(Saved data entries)
◇ ◇ ◇ ◇ ◇
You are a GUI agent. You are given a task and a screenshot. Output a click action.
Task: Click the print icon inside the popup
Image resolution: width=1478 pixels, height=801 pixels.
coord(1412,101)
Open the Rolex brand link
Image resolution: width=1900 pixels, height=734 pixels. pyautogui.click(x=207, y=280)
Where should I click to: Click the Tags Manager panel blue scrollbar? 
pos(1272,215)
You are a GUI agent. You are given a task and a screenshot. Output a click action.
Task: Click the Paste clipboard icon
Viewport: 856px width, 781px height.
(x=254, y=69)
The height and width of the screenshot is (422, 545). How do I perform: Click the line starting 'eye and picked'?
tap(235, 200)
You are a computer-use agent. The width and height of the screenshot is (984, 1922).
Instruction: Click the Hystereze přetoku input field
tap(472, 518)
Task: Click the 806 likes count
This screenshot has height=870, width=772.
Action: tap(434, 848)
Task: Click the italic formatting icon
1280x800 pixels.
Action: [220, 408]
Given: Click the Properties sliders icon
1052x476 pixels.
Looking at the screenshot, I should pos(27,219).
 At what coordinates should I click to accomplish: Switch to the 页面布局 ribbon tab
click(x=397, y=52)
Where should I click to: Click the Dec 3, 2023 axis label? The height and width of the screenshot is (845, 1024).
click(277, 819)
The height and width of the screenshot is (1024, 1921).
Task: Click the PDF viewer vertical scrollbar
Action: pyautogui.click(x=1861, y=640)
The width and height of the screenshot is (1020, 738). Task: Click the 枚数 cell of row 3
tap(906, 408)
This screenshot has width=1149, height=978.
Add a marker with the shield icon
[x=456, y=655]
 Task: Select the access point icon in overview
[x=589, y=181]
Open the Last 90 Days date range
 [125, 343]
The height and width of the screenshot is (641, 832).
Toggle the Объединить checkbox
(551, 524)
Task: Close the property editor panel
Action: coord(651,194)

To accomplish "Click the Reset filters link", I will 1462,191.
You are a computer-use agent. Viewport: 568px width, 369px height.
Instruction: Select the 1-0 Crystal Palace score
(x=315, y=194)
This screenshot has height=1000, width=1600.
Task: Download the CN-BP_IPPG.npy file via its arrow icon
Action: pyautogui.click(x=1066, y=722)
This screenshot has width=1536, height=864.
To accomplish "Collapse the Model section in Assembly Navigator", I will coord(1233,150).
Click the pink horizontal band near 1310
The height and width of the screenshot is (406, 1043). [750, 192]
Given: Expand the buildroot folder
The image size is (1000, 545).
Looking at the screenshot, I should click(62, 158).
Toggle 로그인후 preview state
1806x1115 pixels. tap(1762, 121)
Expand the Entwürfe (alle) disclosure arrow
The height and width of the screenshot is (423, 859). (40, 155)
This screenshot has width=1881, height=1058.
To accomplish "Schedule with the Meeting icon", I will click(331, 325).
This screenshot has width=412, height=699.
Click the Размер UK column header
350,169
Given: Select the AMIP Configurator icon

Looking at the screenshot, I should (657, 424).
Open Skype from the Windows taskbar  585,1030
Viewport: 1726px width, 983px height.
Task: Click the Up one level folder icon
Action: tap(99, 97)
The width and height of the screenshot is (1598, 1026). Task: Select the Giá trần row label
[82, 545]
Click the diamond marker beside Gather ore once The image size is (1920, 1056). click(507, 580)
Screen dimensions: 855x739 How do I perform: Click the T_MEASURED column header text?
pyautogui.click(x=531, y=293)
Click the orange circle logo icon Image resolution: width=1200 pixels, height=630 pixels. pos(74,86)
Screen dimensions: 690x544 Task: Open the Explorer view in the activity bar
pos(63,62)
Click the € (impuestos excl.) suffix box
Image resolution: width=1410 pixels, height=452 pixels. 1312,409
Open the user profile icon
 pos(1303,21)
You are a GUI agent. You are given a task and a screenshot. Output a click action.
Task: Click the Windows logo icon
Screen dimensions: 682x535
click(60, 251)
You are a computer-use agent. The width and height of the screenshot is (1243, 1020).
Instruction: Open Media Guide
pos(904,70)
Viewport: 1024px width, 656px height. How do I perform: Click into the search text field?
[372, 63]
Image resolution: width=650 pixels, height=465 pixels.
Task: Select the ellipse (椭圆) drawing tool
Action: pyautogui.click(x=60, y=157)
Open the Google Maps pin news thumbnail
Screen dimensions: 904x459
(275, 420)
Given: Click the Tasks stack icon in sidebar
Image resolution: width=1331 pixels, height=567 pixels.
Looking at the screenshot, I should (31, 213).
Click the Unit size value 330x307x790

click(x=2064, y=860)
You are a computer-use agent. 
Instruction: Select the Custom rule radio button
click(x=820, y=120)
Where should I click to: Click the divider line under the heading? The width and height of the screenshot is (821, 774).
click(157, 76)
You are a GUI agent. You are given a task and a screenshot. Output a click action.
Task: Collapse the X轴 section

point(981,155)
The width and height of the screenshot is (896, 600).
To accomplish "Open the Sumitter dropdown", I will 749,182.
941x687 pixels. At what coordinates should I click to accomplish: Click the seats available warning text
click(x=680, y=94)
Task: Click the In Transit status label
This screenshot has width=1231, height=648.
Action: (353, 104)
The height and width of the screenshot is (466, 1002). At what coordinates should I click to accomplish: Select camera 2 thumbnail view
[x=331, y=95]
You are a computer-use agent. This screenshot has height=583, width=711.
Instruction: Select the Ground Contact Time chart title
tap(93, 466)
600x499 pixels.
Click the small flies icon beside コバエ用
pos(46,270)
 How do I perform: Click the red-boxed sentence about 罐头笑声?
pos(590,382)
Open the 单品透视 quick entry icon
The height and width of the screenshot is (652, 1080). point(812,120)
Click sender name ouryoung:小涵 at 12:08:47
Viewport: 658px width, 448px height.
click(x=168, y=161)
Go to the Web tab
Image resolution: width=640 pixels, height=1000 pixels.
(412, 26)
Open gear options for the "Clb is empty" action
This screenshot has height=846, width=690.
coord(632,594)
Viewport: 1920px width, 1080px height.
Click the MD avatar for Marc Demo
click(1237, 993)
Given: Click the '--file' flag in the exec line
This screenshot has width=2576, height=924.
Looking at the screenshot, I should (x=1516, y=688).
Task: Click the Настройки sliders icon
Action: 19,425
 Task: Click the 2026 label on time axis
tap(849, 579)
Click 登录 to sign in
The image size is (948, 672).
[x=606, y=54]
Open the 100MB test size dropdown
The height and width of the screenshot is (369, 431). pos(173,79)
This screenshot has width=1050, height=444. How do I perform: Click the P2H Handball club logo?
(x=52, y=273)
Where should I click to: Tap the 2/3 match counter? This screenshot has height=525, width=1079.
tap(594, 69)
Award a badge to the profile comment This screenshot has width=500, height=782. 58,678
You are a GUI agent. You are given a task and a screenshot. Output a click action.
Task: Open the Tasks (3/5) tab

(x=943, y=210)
◇ ◇ ◇ ◇ ◇
--- WHAT THE TASK REQUIRES ---
Report all lines above with "will".

--- REPLY ---
To accomplish "Click the Reset filters link", I will 1462,191.
To accomplish "Collapse the Model section in Assembly Navigator", I will coord(1233,150).
To accomplish "Schedule with the Meeting icon", I will click(331, 325).
To accomplish "Open the Sumitter dropdown", I will 749,182.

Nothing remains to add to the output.